Zabrzańskie pozytywy po sześciu kolejkach:

+ Żelazna konsekwencja. Oprócz drobnych korekt, szkoleniowiec w każdym kolejnym meczu ligowym desygnuje do gry niemal identyczną wyjściową jedenastkę. Nie zmienia się środek pola, Paweł Olkowski już na stałe zakotwiczył na prawej obronie, a za ofensywę wciąż odpowiada ten sam tercet: Małkowski – Zachara - Nakoulma. To na pewno ułatwia zgranie zespołu, w którego grze możemy dostrzec pewne wypracowane schematy. To jeden z czynników, który może zrobić różnicę.

+ Przygotowanie fizyczne. Zawodnicy są po raz kolejny świetnie przygotowani do gry przez 90 minut. W końcówkach meczów nie mają problemu z wysokim pressingiem na połowie przeciwnika, a często broniąc jednobramkowej przewagi utrzymują piłkę bardzo daleko od swojej bramki. W Ekstraklasie, gdzie skurcze łapią wielu zawodników jeszcze przed ostatnim kwadransem, to spory atut.

+ Adam Nawałka. Osoba, która tak dobrze przygotowała tych zawodników do sezonu. Niektórzy zarzucają mu fakt, że zawsze stawia na swoim – jak w przypadku Bartosza Kopacza. Można nie zgadzać się z jego niektórymi posunięciami, ale wszystkie one bledną przy szerszym spojrzeniu na jego wyniki – dzięki dyscyplinie i poświęceniu się ciężkiej pracy Górnik jest tam, gdzie był ostatnio niespełna dwadzieścia lat temu. Ciężko sobie wyobrazić tak dobrego Górnika bez niego.

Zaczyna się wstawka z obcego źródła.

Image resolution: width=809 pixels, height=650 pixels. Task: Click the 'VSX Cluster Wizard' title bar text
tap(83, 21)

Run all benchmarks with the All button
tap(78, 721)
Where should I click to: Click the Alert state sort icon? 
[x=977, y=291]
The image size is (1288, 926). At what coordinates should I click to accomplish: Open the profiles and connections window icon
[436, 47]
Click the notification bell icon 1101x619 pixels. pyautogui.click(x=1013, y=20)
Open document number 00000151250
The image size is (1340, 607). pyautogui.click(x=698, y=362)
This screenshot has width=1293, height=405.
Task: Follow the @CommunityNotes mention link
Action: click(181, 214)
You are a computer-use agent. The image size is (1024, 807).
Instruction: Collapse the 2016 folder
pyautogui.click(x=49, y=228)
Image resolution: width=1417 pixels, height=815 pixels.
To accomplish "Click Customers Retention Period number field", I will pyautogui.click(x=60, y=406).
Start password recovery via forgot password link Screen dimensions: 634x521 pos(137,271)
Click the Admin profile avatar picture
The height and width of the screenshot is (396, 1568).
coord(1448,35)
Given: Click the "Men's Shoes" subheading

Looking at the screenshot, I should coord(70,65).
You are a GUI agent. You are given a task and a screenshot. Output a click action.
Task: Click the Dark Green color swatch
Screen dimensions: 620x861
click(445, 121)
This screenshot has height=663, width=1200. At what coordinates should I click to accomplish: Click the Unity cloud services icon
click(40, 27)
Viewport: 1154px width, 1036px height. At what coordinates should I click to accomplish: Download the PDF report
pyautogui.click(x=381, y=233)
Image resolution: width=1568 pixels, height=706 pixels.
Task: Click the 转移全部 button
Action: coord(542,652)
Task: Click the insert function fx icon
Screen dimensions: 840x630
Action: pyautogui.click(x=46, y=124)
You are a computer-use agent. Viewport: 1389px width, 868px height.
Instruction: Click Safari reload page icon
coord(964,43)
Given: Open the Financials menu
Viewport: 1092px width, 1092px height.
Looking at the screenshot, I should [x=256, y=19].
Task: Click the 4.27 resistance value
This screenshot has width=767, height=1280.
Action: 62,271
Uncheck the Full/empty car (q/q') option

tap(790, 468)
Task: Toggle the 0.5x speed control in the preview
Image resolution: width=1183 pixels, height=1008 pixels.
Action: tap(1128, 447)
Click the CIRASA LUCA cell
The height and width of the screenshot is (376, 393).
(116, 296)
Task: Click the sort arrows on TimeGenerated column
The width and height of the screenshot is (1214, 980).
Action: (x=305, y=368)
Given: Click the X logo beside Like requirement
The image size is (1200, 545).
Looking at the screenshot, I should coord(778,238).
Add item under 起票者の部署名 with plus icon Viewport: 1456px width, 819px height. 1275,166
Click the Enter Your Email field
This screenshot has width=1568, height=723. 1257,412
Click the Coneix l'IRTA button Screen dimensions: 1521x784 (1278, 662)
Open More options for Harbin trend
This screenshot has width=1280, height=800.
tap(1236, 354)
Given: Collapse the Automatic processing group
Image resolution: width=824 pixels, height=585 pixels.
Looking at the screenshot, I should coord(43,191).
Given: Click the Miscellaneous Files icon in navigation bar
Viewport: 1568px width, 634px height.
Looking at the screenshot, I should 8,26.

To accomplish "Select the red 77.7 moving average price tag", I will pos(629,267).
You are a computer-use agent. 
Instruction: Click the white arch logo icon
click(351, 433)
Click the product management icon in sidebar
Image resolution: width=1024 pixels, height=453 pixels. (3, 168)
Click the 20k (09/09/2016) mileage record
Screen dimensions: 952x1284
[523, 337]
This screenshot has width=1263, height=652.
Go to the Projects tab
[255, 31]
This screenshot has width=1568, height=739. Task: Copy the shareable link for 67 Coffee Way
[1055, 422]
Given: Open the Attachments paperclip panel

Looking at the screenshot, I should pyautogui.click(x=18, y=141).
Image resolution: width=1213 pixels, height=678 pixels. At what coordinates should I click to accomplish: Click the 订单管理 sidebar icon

+ Zaangażowanie i ambicja. Dużą część pozytywów w grze zabrzan zajmują cechy wolicjonalne, ale nie można zapominać, jak ważny jest to aspekt w naszej lidze, gdzie między drużynami praktycznie nie ma różnicy w umiejętnościach. Zaangażowaniem można wykręcić niesamowite wyniki, co w zeszłym sezonie udowodniło Podbeskidzie. Górnik od kilku lat jest chwalony za walkę i poświęcenie, w tych rozgrywkach się to nie zmieniło. A jeśli już mowa o zaangażowaniu…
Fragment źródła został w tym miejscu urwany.